Illegal Alien Protests

Many of the marchers ARE anti-American.

From a recent protest regarding US immigration policy:


From a thought-provoking column by Michelle Malkin:

Well, this weekend, militant racism from another protected minority group was on full display. But you wouldn't know it from press accounts that whitewashed or buried the protesters' virulent anti-American hatred.

An estimated 500,000 to 2 million people, untold numbers of them here illegally, took to the streets of Los Angeles to protest strict immigration enforcement and demand blanket amnesty for border violators, visa overstayers, deportation fugitives, immigration document fraud artists, and other lawbreakers. Mexican flags and signs advocating ethnic separatism and supremacy filled the landscape. Demonstrators gleefully defaced posters of President Bush and urged supporters to "Stop the Nazis!" Los Angeles talk show host Tammy Bruce reported that protesters burned American flags and waved placards of the North American continent with America crossed out.

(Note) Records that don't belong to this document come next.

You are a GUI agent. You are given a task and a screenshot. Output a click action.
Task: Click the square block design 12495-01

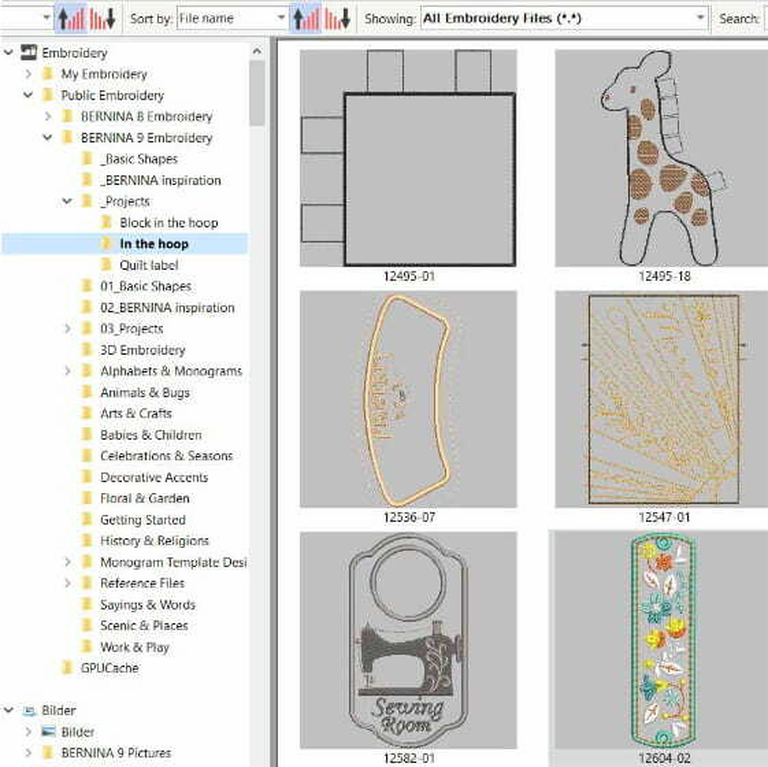pyautogui.click(x=408, y=158)
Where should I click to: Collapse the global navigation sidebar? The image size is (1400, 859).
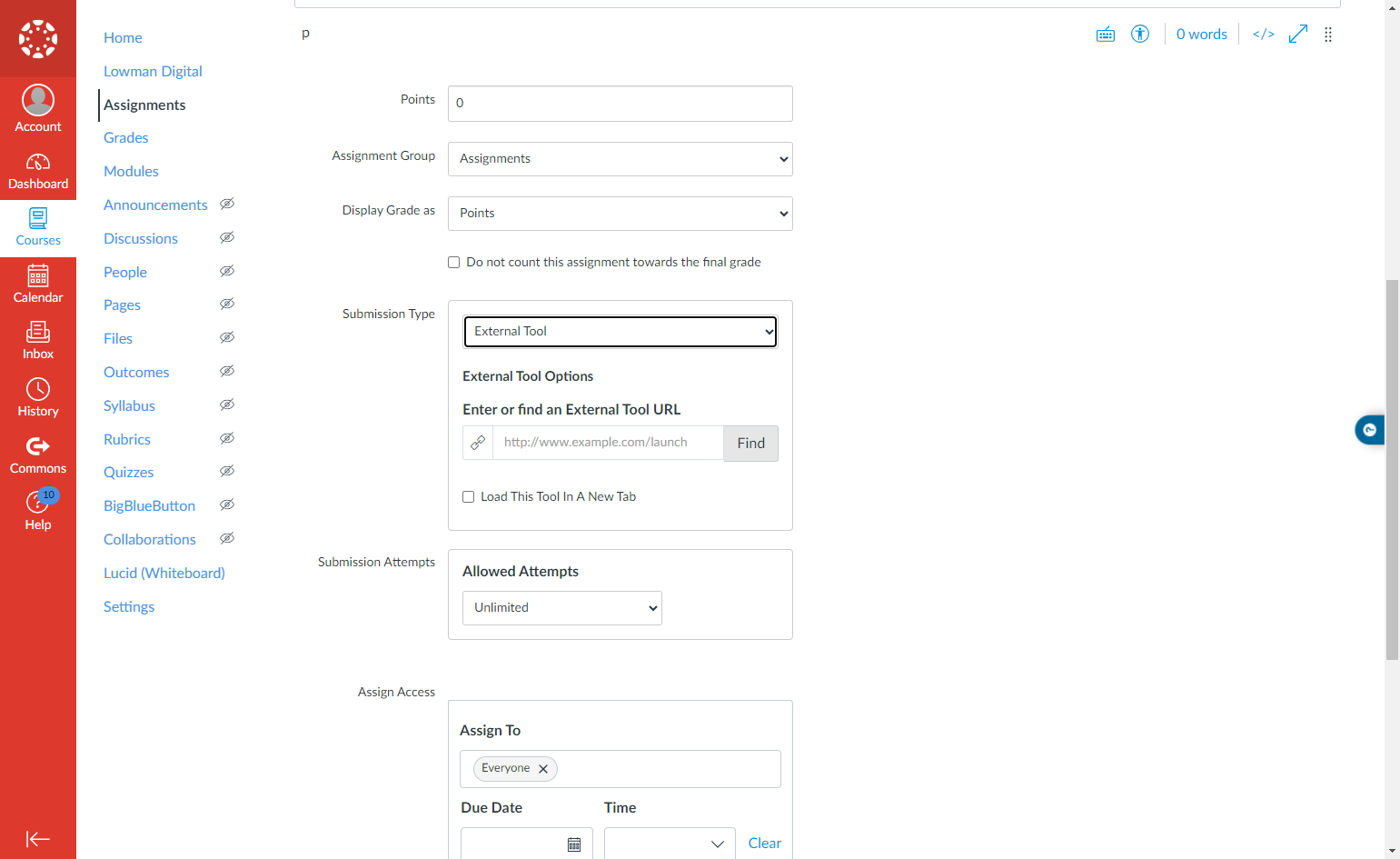(x=38, y=839)
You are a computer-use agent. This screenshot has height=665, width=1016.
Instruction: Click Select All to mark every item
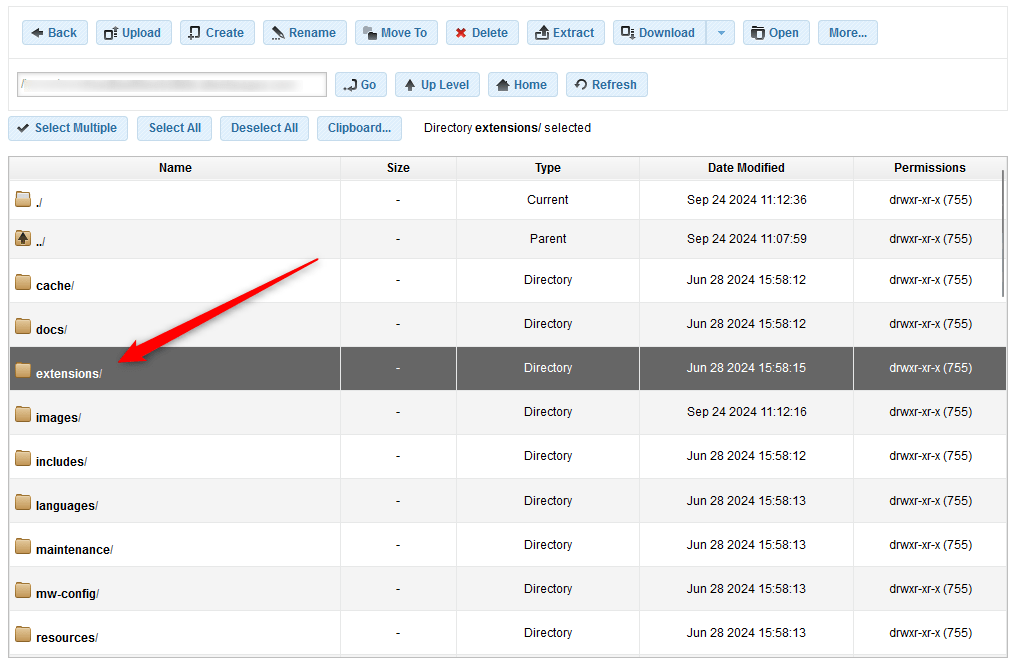coord(174,128)
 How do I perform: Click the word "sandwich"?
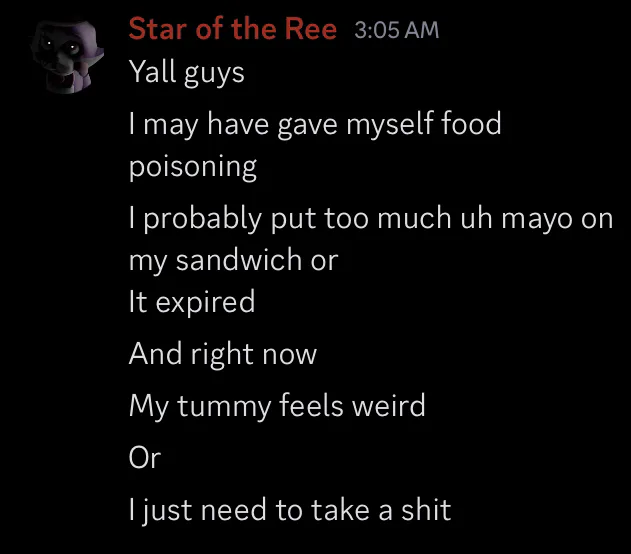(239, 260)
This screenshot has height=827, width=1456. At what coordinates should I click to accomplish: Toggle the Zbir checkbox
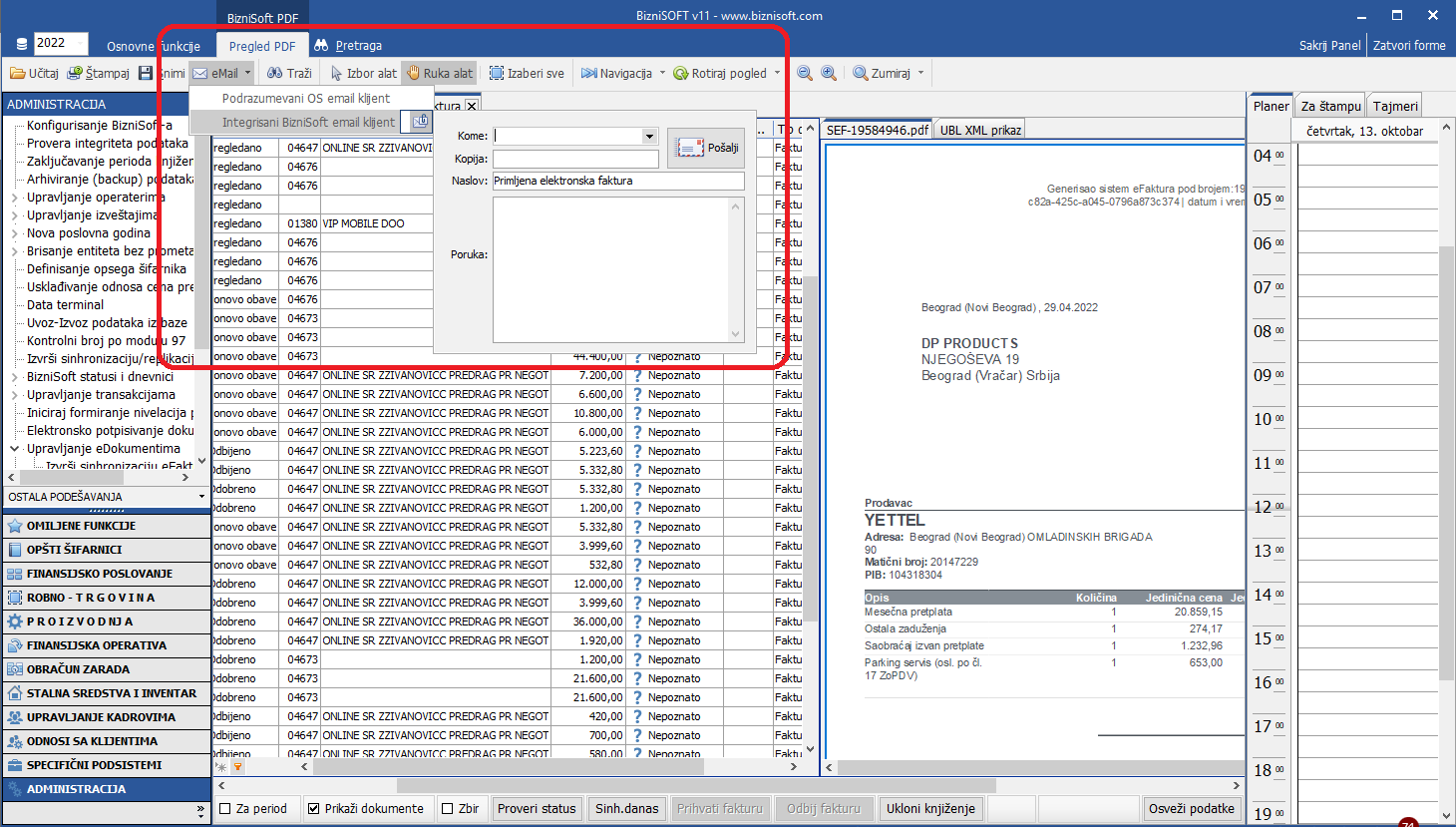point(448,809)
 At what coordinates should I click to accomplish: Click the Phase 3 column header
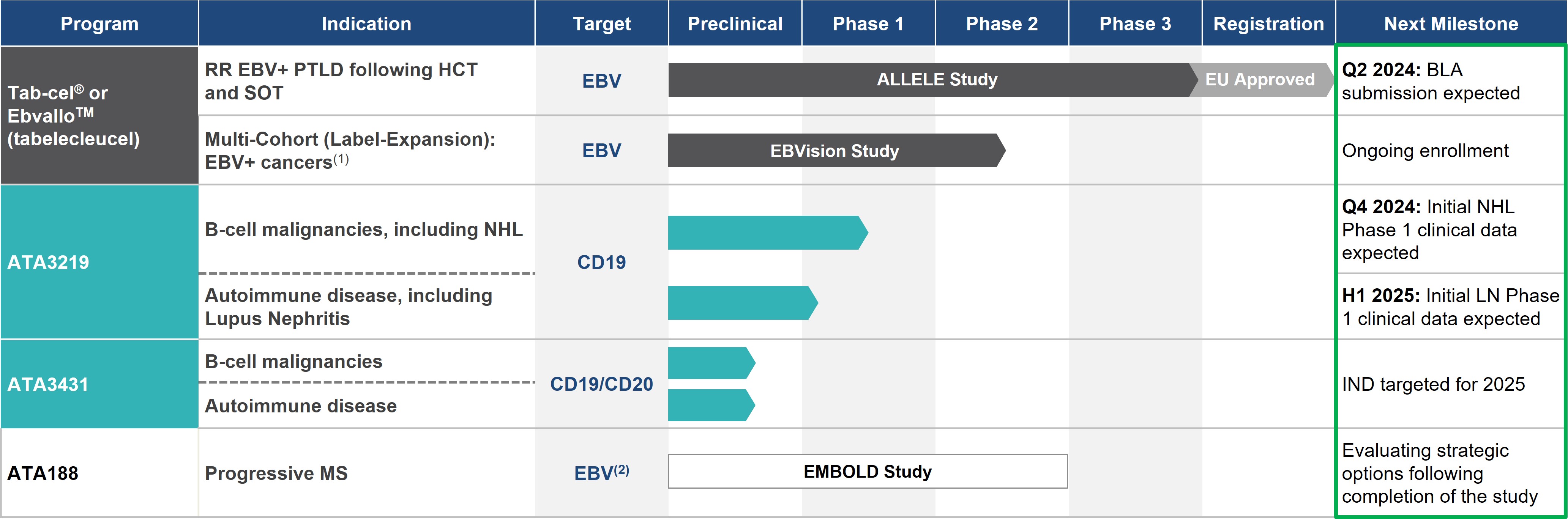[x=1134, y=24]
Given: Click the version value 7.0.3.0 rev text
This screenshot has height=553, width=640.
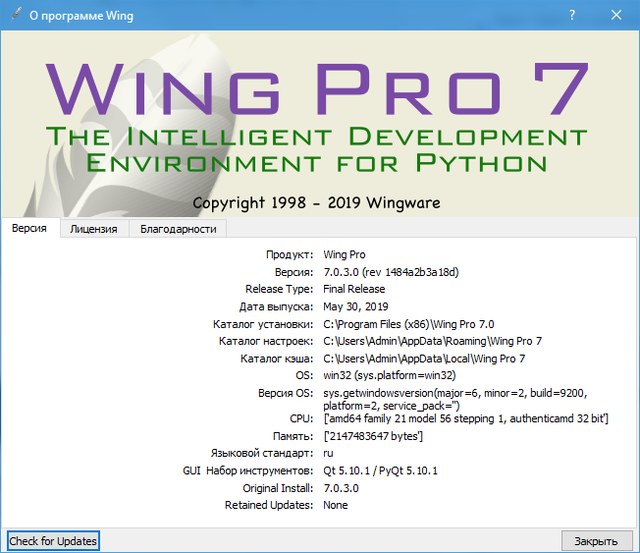Looking at the screenshot, I should point(391,272).
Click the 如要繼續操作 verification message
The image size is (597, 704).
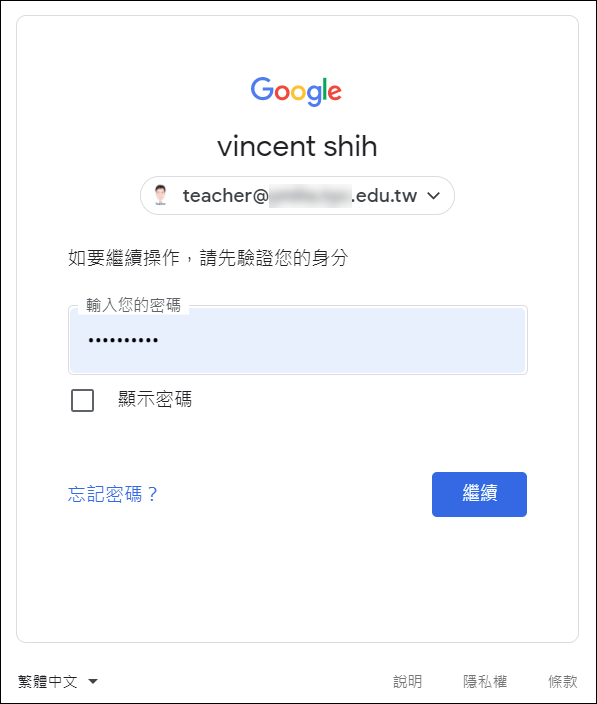208,258
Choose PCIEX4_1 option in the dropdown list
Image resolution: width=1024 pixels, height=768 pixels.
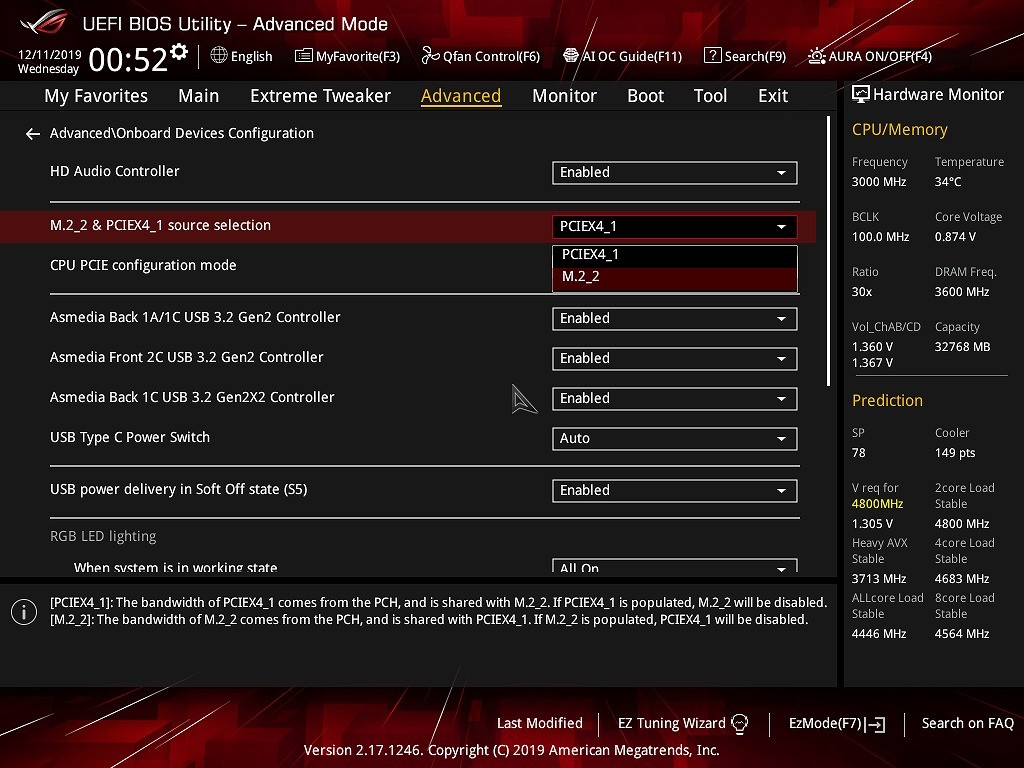coord(674,254)
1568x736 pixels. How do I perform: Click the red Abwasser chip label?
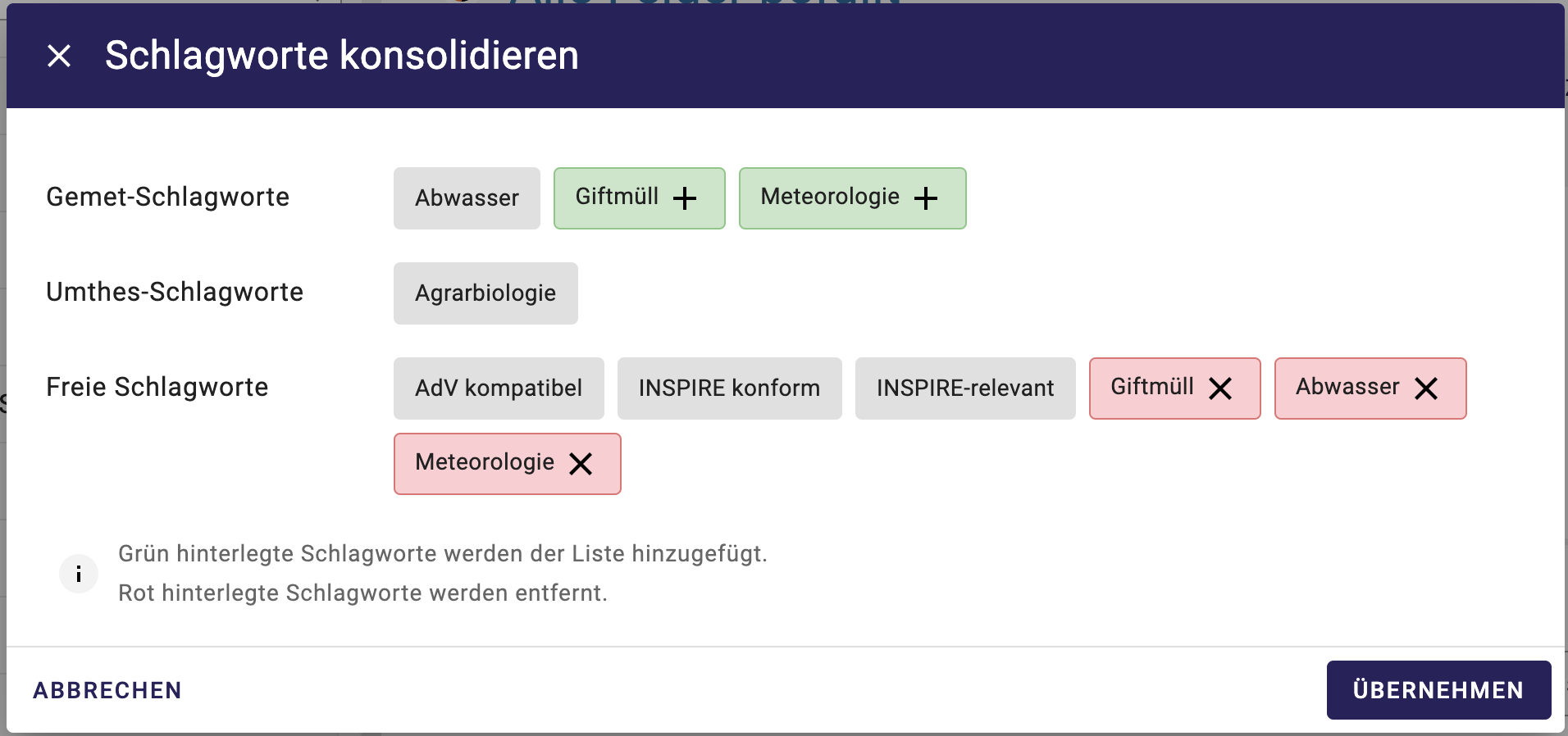click(1347, 387)
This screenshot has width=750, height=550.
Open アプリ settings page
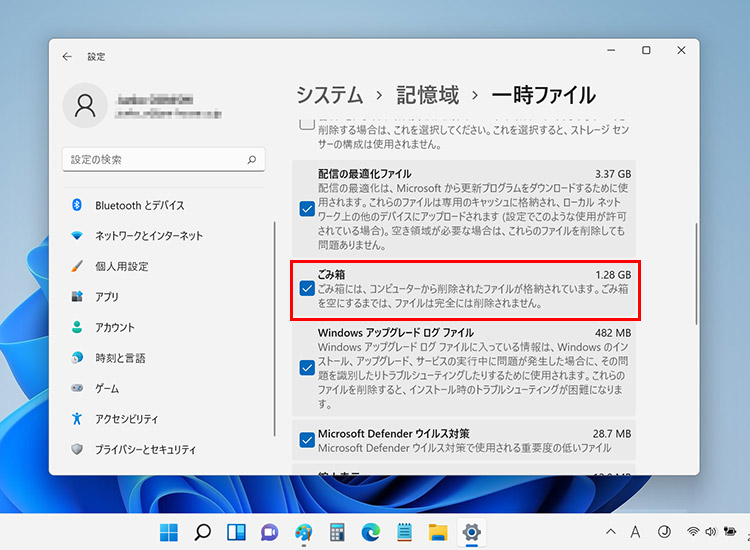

Bet you didn't see that on television.

One of the largest, boldest banners visible from aerial shots of the rally read: "THIS IS STOLEN LAND." Others blared: "CHICANO POWER" and "BROWN IS BEAUTIFUL." (Can you imagine the uproar if someone had come to the rally holding up a sign reading "WHITE IS BEAUTIFUL?") Thugs with masked faces flashed gang signs on the steps of L.A.'s City Hall. Students walked out of classrooms all across southern California chanting, "Latinos, stand up!" Young people raised their fists in defiance, clothed in t-shirts bearing radical leftist guerilla Che Guevera's face and Aztlan emblems.

Aztlan is a long-held notion among Mexico's intellectual elite and political class, which asserts that the American southwest rightly belongs to Mexico. Advocates believe the reclamation (or reconquista) of Aztlan will occur through sheer demographic force. If the rallies across the country are any indication, reconquista is already complete.

Lest you think these ideas are moldy-oldy 1960s' leftovers that no one subscribes to today, listen to Sandra Molina, 16, a junior from L.A.'s Downtown Magnet High School, who complained to the supportive Los Angeles Times: "This is unjust. This land used to belong to us and now they're trying to kick us out."